The Thrift Savings Plan deserves credit for regularly asking its customers—current and former federal and military personnel—what they want in the program. That has led to the addition of numerous features in recent years.
But in light of the most recent of those changes, it is clear that what they want—what they really, really want, as the song goes—is customer service.
While the TSP has the reputation of being a highly stable program, in fact it has changed significantly over time, and especially so within more recent years. In some cases, that is due to changes in the tax code that governs many features of the program along with similar retirement savings programs such as 401(k) plans. But in other cases, it was the result of feedback from account holders.
Much of that feedback has come from a series of surveys. For example, the TSP asked why so many investors rolled their money into IRAs after leaving the civil service or the military and the answer came back that people were looking for more choice in investments and withdrawal options.
The TSP responded first to the withdrawal issue, by loosening a number of policies in 2019. It began allowing lump-sum withdrawals as often as every 30 days, rather than only one time, and added new flexibility to the option to take installment payments.
Regarding the investment choices, the TSP the following year expanded its roster of lifecycle funds by offering them in five-year increments rather than 10 years, and extending those funds as far out as 2065. Then earlier this year it opened its mutual fund window, which allows investments in a choice of thousands of outside mutual funds, although with a number of strings and fees attached.
Because of the complexity of that change, it could be carried out only as part of a major change to the TSP’s underlying operating platform. And that’s when it became clear what investors really want.
For what the TSP calls security protection needs, the new system required that participants set up a new personal online account, which turned out to be frustrating if not impossible for many. Their only option was to call the ThrifLine customer service line, which was overwhelmed with callers, resulting in hours on hold, dropped calls, and connections with agents who couldn’t help them.
For what the TSP called data-related reasons, beneficiary designations of some 150,000 account holders weren’t migrated into the new system. Those who discovered theirs were missing and filled out new ones encountered problems which required them to call that same customer service line—where they encountered the same kinds of service issues as those who had trouble getting into the system in the first place.
The list goes on. Account holders have complained that the new system does not include historical account information that they need; that requests for loans and withdrawals have been delayed or lost; that account balances don’t square up with their own records. In each case, their only recourse was to call the customer service line, where . . . you know the rest.
The TSP has not exactly endeared itself to its participants with its response. That has been mainly a series of bloodless statistics showing increases in the number of customer service agents onboard, reductions in time on hold, success rate of those attempting to set up online accounts and so on.

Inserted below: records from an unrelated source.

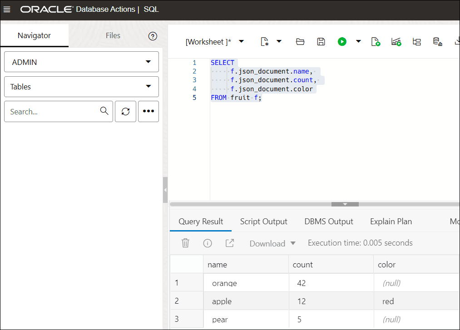Screen dimensions: 460x330
Task: Open query result in a new tab
Action: pyautogui.click(x=229, y=243)
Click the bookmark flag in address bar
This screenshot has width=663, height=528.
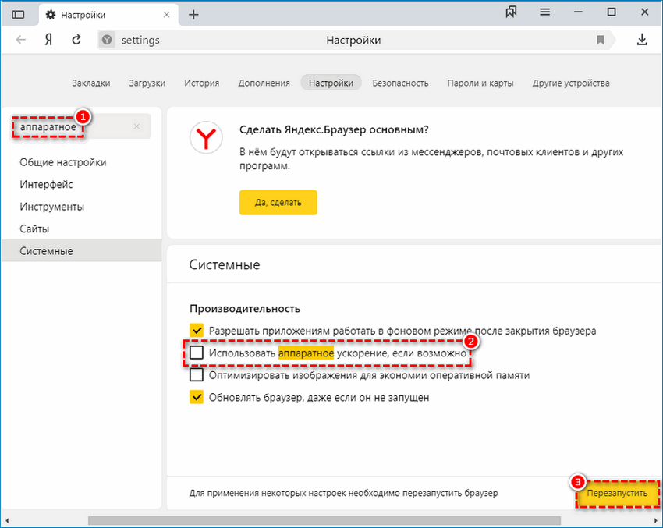click(601, 40)
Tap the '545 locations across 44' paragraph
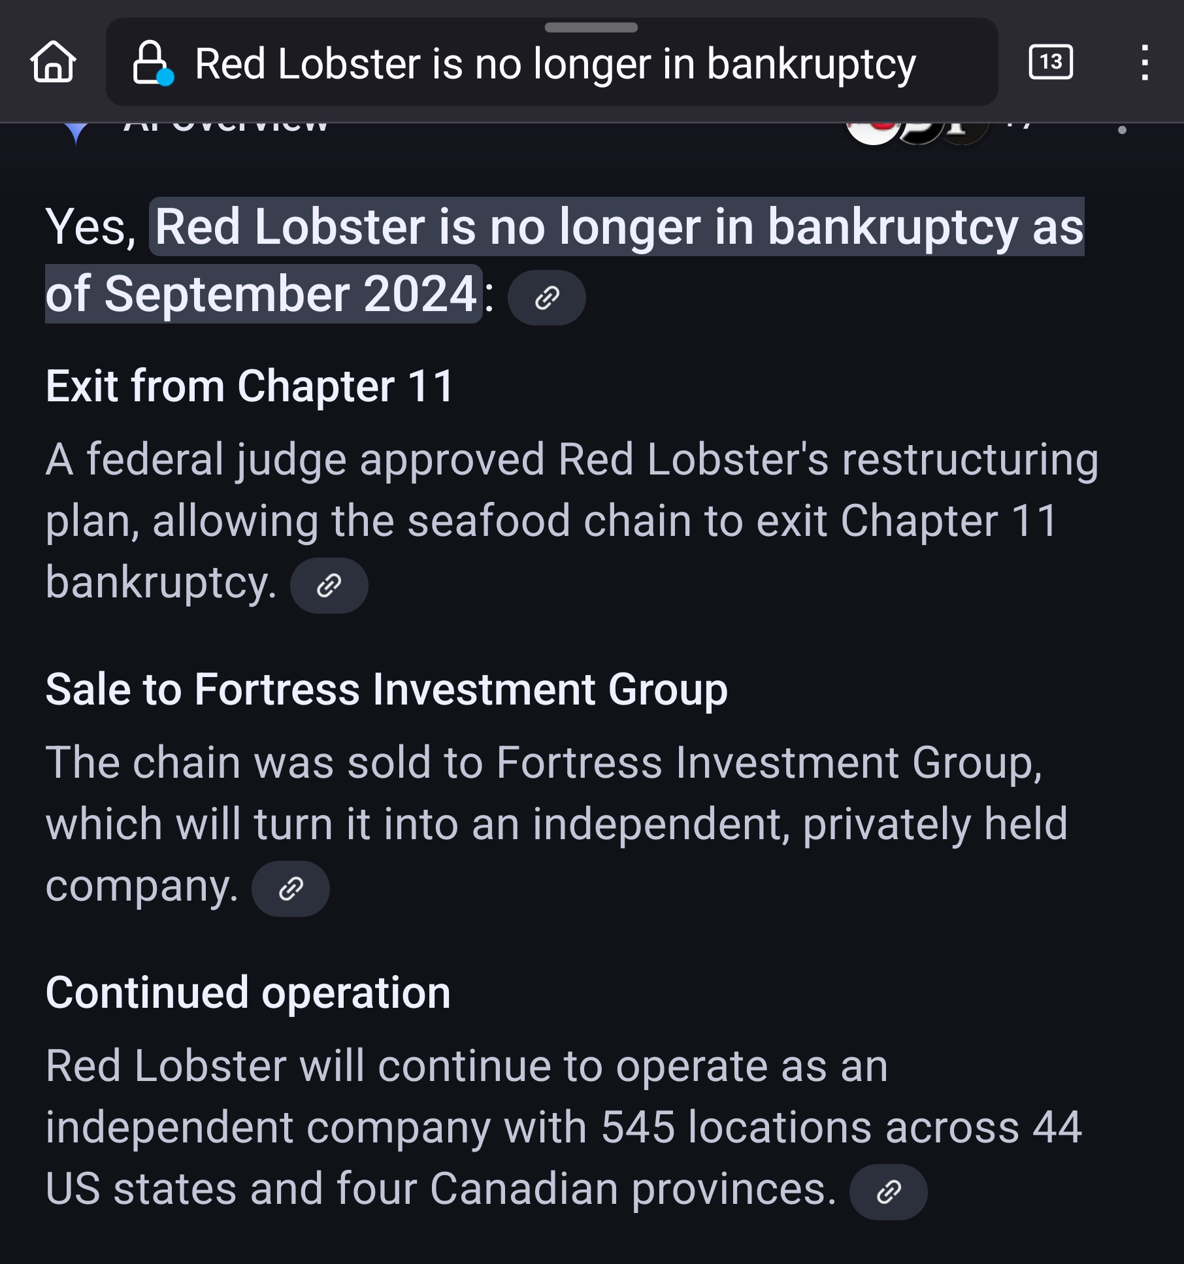This screenshot has width=1184, height=1264. tap(563, 1127)

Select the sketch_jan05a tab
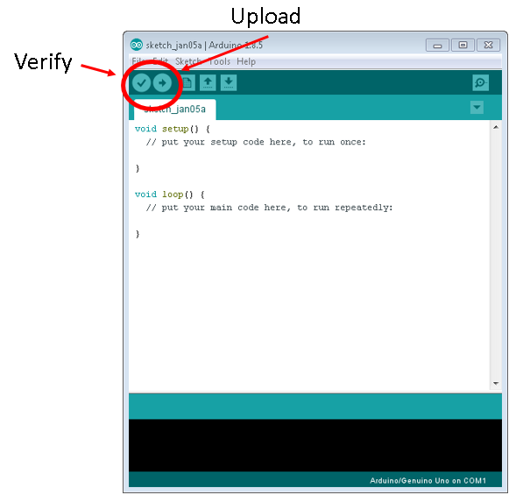tap(175, 110)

It also cited the results of its most recent participant survey showing that satisfaction has been about stable over the last three years and is above that of a private sector benchmark—but that survey was taken before the changeover.
And calling the experiences that so many investors have been going through “bumpy”—as the TSP did in responding to a House member raised those issues on behalf of her constituents—simply shows a lack of connection to the people it is there to be serving.
For many of those people, the TSP is their main life savings, certainly their main savings for their retirement. It is not a statistical exercise for them. And when they experience problems with it—problems the TSP itself is responsible for—personal, effective help is what they really, really want.